In the 51st District race for state delegate, Republican Michele B. McQuigg, a four-term incumbent who has focused recently on improving the overall efficiency of state government, faces Democrat Earnest W. Porta Jr., a financial executive who says that easing traffic and improving education and health care will be his top priorities if elected.
McQuigg has lived in Occoquan Landing since 1973. She served on the Prince William Board of County Supervisors from 1992 to 1998 and has been a member of the House of Delegates since then. McQuigg, who trained to be a teacher, said her seniority within the majority party and her experience with the legislative process make her a legislator who can get things done.
"I've basically been there, year in and year out," McQuigg said. "I know the complexity of the issues. I know the people."

Saved data entries -
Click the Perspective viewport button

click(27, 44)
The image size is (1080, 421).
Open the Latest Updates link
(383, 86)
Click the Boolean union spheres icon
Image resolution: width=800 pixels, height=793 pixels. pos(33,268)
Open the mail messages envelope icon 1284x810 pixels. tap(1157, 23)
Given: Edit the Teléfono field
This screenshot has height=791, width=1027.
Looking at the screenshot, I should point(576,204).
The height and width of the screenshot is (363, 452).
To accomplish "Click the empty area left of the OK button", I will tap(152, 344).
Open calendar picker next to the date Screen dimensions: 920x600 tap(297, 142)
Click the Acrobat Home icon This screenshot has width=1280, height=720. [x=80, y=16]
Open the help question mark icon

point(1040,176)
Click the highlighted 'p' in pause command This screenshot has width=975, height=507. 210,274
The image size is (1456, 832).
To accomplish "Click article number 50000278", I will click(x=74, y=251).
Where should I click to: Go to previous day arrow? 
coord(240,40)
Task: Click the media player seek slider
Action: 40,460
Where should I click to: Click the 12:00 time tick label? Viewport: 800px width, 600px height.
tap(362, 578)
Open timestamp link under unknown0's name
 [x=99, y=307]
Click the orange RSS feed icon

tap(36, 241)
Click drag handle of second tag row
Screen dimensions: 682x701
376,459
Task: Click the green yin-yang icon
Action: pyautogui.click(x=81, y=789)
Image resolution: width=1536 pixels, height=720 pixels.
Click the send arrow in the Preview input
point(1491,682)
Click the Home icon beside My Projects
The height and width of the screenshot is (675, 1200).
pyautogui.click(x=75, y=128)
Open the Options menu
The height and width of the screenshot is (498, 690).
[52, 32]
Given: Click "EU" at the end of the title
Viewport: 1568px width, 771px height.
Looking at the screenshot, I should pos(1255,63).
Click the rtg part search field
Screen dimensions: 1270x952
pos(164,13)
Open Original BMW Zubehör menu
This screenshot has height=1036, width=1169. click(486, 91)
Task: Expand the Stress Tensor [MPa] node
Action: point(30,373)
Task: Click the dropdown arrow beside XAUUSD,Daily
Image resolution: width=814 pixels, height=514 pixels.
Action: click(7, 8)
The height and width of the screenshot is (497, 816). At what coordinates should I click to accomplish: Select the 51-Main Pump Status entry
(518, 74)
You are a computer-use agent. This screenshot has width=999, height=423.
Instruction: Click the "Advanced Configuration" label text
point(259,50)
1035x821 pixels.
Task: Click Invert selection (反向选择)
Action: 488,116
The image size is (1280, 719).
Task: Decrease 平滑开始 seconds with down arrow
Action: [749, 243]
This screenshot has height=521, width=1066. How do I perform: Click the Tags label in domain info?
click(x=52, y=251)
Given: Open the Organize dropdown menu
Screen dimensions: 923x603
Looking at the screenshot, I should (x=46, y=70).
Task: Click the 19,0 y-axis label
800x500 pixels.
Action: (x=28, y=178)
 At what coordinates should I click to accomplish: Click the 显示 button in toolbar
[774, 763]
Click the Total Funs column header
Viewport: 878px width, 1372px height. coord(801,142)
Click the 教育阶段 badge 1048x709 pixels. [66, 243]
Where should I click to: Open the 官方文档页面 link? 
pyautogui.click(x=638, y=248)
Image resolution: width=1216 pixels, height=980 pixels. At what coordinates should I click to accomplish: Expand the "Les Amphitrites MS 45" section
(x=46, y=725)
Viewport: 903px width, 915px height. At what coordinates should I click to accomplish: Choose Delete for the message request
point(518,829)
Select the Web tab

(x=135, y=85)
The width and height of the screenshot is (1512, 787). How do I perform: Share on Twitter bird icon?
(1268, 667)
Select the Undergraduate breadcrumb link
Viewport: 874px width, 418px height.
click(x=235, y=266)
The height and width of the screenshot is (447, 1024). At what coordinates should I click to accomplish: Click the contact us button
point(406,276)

STUDY QUESTIONS -
1) According to the article on the 51st District race, since what year has McQuigg lived in Occoquan Landing?
2) In the article on the 51st District race, start at the words "McQuigg has lived" and stop after "get things done.", then write that passage out with "legislator" swapped for "lawmaker".

ANSWER SET -
1) Since 1973.

2)
McQuigg has lived in Occoquan Landing since 1973. She served on the Prince William Board of County Supervisors from 1992 to 1998 and has been a member of the House of Delegates since then. McQuigg, who trained to be a teacher, said her seniority within the majority party and her experience with the legislative process make her a lawmaker who can get things done.